Retype each record exactly.

DATASET EXTRACT —
↓↓↓

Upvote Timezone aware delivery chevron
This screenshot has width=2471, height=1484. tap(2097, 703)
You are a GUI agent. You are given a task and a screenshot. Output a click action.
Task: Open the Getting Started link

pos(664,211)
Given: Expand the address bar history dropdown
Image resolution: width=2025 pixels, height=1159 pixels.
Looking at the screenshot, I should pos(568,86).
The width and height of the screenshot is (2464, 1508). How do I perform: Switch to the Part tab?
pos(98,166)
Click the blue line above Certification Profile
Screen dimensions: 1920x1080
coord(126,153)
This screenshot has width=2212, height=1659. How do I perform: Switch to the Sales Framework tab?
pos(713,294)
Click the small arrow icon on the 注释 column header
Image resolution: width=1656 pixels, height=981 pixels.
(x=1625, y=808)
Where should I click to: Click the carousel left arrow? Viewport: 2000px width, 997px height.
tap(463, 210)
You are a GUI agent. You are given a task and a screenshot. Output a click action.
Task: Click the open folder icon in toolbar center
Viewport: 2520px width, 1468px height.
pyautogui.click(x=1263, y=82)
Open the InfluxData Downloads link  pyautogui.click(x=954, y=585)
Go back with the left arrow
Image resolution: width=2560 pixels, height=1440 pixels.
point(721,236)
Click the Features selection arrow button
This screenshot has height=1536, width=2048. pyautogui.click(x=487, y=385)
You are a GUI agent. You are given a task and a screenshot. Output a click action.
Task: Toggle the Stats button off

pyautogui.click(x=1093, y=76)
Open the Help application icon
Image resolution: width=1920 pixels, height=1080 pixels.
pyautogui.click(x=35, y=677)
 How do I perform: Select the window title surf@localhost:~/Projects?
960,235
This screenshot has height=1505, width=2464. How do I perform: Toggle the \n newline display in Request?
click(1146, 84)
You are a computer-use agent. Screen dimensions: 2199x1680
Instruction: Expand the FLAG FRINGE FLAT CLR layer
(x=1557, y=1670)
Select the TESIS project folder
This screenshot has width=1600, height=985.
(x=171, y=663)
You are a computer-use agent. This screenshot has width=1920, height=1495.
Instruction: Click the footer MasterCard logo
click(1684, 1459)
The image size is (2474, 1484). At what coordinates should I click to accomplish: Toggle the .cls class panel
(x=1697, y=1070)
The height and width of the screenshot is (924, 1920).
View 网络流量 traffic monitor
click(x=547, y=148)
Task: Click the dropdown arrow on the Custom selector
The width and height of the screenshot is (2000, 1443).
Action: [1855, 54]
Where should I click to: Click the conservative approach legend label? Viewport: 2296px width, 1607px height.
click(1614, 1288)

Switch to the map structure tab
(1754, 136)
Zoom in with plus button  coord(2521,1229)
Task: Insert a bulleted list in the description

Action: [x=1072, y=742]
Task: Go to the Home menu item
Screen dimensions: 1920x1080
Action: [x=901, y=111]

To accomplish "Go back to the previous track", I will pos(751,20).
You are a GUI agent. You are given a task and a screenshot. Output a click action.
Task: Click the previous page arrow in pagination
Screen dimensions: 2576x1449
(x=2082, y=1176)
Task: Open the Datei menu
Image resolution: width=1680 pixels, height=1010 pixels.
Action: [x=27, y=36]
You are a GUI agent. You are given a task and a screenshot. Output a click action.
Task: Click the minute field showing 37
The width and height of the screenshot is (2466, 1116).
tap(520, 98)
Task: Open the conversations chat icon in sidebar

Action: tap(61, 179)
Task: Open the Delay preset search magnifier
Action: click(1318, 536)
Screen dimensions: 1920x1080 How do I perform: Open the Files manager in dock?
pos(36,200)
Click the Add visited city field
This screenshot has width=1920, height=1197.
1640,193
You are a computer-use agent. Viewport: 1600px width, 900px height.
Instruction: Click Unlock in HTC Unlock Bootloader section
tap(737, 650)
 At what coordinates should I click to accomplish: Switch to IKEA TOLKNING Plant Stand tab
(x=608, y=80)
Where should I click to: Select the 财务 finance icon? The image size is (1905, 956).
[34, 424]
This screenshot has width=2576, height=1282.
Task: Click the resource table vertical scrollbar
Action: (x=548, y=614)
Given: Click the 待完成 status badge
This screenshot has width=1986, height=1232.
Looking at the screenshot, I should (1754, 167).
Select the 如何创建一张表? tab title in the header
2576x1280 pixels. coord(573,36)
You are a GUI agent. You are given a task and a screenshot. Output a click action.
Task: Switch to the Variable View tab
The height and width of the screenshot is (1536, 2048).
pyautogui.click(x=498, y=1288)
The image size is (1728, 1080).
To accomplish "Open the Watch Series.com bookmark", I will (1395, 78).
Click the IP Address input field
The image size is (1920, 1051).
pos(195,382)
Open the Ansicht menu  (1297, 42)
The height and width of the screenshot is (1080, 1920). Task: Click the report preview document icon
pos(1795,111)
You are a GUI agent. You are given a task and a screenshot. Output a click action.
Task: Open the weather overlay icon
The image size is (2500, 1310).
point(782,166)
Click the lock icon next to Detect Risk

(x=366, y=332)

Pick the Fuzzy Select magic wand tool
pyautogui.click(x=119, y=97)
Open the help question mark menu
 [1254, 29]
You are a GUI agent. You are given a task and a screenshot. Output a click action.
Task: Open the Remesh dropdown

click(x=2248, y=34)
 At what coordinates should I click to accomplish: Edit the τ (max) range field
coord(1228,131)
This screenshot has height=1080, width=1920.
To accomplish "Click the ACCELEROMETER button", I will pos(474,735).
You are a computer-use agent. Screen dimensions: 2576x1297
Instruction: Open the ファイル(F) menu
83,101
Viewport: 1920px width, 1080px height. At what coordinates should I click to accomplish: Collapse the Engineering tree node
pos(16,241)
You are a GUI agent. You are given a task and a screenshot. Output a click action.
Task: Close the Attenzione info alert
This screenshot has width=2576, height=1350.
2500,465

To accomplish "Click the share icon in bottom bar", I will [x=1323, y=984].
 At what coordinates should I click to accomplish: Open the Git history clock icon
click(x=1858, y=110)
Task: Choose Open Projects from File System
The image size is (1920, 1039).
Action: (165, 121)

↑↑↑

FINISHED TASK —
Upvote Timezone aware delivery chevron
This screenshot has width=2471, height=1484. tap(2097, 703)
You are a GUI agent. You are given a task and a screenshot. Output a click action.
Task: Open the Getting Started link

pos(664,211)
Given: Expand the address bar history dropdown
Image resolution: width=2025 pixels, height=1159 pixels.
Looking at the screenshot, I should pos(568,86).
The width and height of the screenshot is (2464, 1508). How do I perform: Switch to the Part tab?
pos(98,166)
Click the blue line above Certification Profile
Screen dimensions: 1920x1080
coord(126,153)
This screenshot has width=2212, height=1659. How do I perform: Switch to the Sales Framework tab?
pos(713,294)
Click the small arrow icon on the 注释 column header
Image resolution: width=1656 pixels, height=981 pixels.
(x=1625, y=808)
Where should I click to: Click the carousel left arrow? Viewport: 2000px width, 997px height.
tap(463, 210)
You are a GUI agent. You are given a task and a screenshot. Output a click action.
Task: Click the open folder icon in toolbar center
Viewport: 2520px width, 1468px height.
pyautogui.click(x=1263, y=82)
Open the InfluxData Downloads link  pyautogui.click(x=954, y=585)
Go back with the left arrow
Image resolution: width=2560 pixels, height=1440 pixels.
point(721,236)
Click the Features selection arrow button
This screenshot has height=1536, width=2048. pyautogui.click(x=487, y=385)
You are a GUI agent. You are given a task and a screenshot. Output a click action.
Task: Toggle the Stats button off

pyautogui.click(x=1093, y=76)
Open the Help application icon
Image resolution: width=1920 pixels, height=1080 pixels.
pyautogui.click(x=35, y=677)
 How do I perform: Select the window title surf@localhost:~/Projects?
960,235
This screenshot has height=1505, width=2464. How do I perform: Toggle the \n newline display in Request?
click(1146, 84)
You are a computer-use agent. Screen dimensions: 2199x1680
Instruction: Expand the FLAG FRINGE FLAT CLR layer
(x=1557, y=1670)
Select the TESIS project folder
This screenshot has width=1600, height=985.
(x=171, y=663)
You are a computer-use agent. This screenshot has width=1920, height=1495.
Instruction: Click the footer MasterCard logo
click(1684, 1459)
The image size is (2474, 1484). At what coordinates should I click to accomplish: Toggle the .cls class panel
(x=1697, y=1070)
The height and width of the screenshot is (924, 1920).
View 网络流量 traffic monitor
click(x=547, y=148)
Task: Click the dropdown arrow on the Custom selector
The width and height of the screenshot is (2000, 1443).
Action: [1855, 54]
Where should I click to: Click the conservative approach legend label? Viewport: 2296px width, 1607px height.
click(1614, 1288)

Switch to the map structure tab
(1754, 136)
Zoom in with plus button  coord(2521,1229)
Task: Insert a bulleted list in the description

Action: [x=1072, y=742]
Task: Go to the Home menu item
Screen dimensions: 1920x1080
Action: [x=901, y=111]

To accomplish "Go back to the previous track", I will pos(751,20).
You are a GUI agent. You are given a task and a screenshot. Output a click action.
Task: Click the previous page arrow in pagination
Screen dimensions: 2576x1449
(x=2082, y=1176)
Task: Open the Datei menu
Image resolution: width=1680 pixels, height=1010 pixels.
Action: [x=27, y=36]
You are a GUI agent. You are given a task and a screenshot. Output a click action.
Task: Click the minute field showing 37
The width and height of the screenshot is (2466, 1116).
tap(520, 98)
Task: Open the conversations chat icon in sidebar

Action: tap(61, 179)
Task: Open the Delay preset search magnifier
Action: click(1318, 536)
Screen dimensions: 1920x1080 How do I perform: Open the Files manager in dock?
pos(36,200)
Click the Add visited city field
This screenshot has width=1920, height=1197.
1640,193
You are a computer-use agent. Viewport: 1600px width, 900px height.
Instruction: Click Unlock in HTC Unlock Bootloader section
tap(737, 650)
 At what coordinates should I click to accomplish: Switch to IKEA TOLKNING Plant Stand tab
(x=608, y=80)
Where should I click to: Select the 财务 finance icon? The image size is (1905, 956).
[34, 424]
This screenshot has width=2576, height=1282.
Task: Click the resource table vertical scrollbar
Action: (x=548, y=614)
Given: Click the 待完成 status badge
This screenshot has width=1986, height=1232.
Looking at the screenshot, I should (1754, 167).
Select the 如何创建一张表? tab title in the header
2576x1280 pixels. coord(573,36)
You are a GUI agent. You are given a task and a screenshot. Output a click action.
Task: Switch to the Variable View tab
The height and width of the screenshot is (1536, 2048).
pyautogui.click(x=498, y=1288)
The image size is (1728, 1080).
To accomplish "Open the Watch Series.com bookmark", I will (1395, 78).
Click the IP Address input field
The image size is (1920, 1051).
pos(195,382)
Open the Ansicht menu  (1297, 42)
The height and width of the screenshot is (1080, 1920). Task: Click the report preview document icon
pos(1795,111)
You are a GUI agent. You are given a task and a screenshot. Output a click action.
Task: Open the weather overlay icon
The image size is (2500, 1310).
point(782,166)
Click the lock icon next to Detect Risk

(x=366, y=332)

Pick the Fuzzy Select magic wand tool
pyautogui.click(x=119, y=97)
Open the help question mark menu
 [1254, 29]
You are a GUI agent. You are given a task and a screenshot. Output a click action.
Task: Open the Remesh dropdown

click(x=2248, y=34)
 At what coordinates should I click to accomplish: Edit the τ (max) range field
coord(1228,131)
This screenshot has height=1080, width=1920.
To accomplish "Click the ACCELEROMETER button", I will pos(474,735).
You are a computer-use agent. Screen dimensions: 2576x1297
Instruction: Open the ファイル(F) menu
83,101
Viewport: 1920px width, 1080px height. At what coordinates should I click to accomplish: Collapse the Engineering tree node
pos(16,241)
You are a GUI agent. You are given a task and a screenshot. Output a click action.
Task: Close the Attenzione info alert
This screenshot has width=2576, height=1350.
2500,465

To accomplish "Click the share icon in bottom bar", I will [x=1323, y=984].
 At what coordinates should I click to accomplish: Open the Git history clock icon
click(x=1858, y=110)
Task: Choose Open Projects from File System
The image size is (1920, 1039).
Action: (165, 121)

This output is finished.